Microsoft's Windows 8 Release Preview Shows Improvement, but More Is Needed

Initial assessments of the Release Preview of Windows 8, introduced May 31, indicate that improvements have been made to the Metro user interface, but that more work needs to be done, analysts say.

Microsoft seems to have smoothed out some of the glitches in the Metro user interface in the upcoming Windows 8 operating system, but a look at the Release Preview version of the operating system, unveiled May 31, shows some work still needs to be done before the general availability release, analysts say.

Microsoft unveiled the Release Preview perhaps a little earlier than it had planned to because of an inadvertent posting of the news a day earlier, but the latest build of the new OS shows considerable improvement and considerable promise as a competitor in the tablet OS market, even against the vaunted Apple iPad.
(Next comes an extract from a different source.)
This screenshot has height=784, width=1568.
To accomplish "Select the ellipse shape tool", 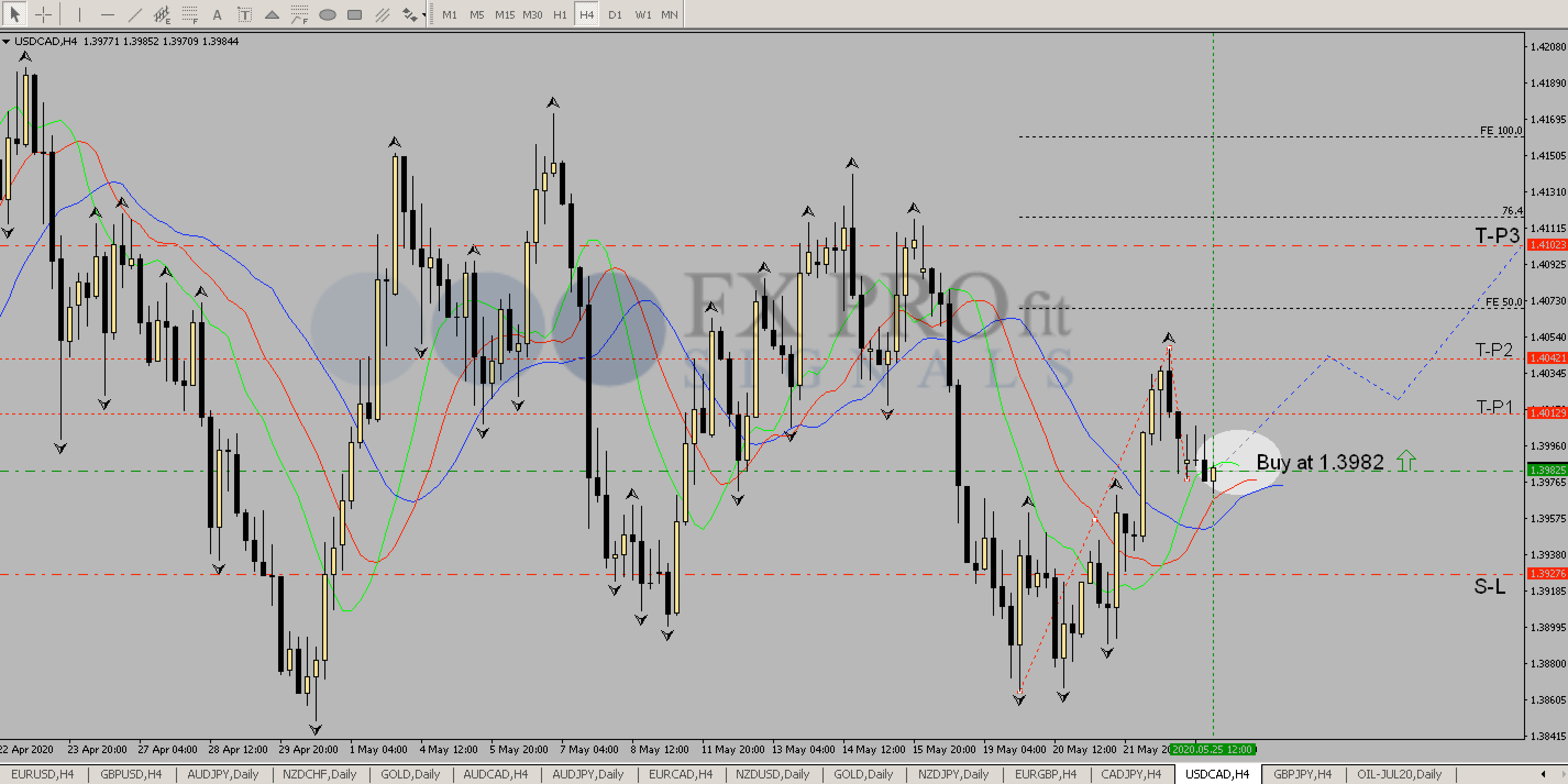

Improvements seem to have been made in the user interface from the previous build, but Microsoft indicates it still may make further changes before the release-to-manufacture of the OS and general availability this fall, says Rob Enderle, principal analyst with Enderle Group.

The UI is based on the same tiled appearance on the start screen of the Windows Phone 7 OS for smartphones. But Microsoft still has work to do to bridge the touch-screen interface in tablets and some notebooks built on the ARM processor architecture with the mouse interface on x86 desktops, where much work needs to be done. Enderle has a tablet running a beta version of Windows 8 with the Metro interface.

"I use it myself and it works really well with touch, but it pretty much sucks without it," he said. Enderle was also encouraged to learn that the version of Windows 8 for ARM processors and the version for Intel x86 processors will both be ready at about the same time, possibly October.

The challenge of making an OS that runs on tablets and desktop/notebook computers is what Apple CEO Tim Cook was talking about when he voiced skepticism about the wisdom of trying to bridge the differences between the two devices by having one operating system.

In an interview May 29 at the AllThingsD conference in Southern California, Cook, in his first major public appearance since succeeding the late Steve Jobs as CEO last August, argued that when you try to combine a PC with a tablet, the tablet will be "encumbered by the legacy of the PC."

"Convergence is great in many areas, but I think that products are about tradeoffs and you have to make tough decisions. And the fact is, the more you look at a tablet as a PC, the more the baggage from the past affects the product," Cook said in an interview with Kara Swisher and Walt Mossberg, co-editors of AllThingsD, a Dow Jones news site.

But Microsoft may have a thing or two to show Apple when Windows 8 products finally come out, said Charles King, president and principal analyst with Pund-IT, a research firm.

"No disrespect to Mr. Cook; he and Apple may believe that that's the case," King said. "Until this fall, consumers will have never had the opportunity to test out the thesis of a fullty-functional consumer-focused tablet computer, and [Microsoft] may have some interesting lessons to teach Apple and some other vendors."

King makes the point that Windows 8 on an ARM-based tablet, and some notebook and small desktop machines, will offer a unique package with the touch-screen capability and a mini version of Microsoft Office suited to the smaller form factor. Meanwhile, Windows 8 for x86 machines, including some laptops and desktop computers, will have "the full-blown PC experience" suitable to those types of machines. Both may satisfy each type of customer well, he said.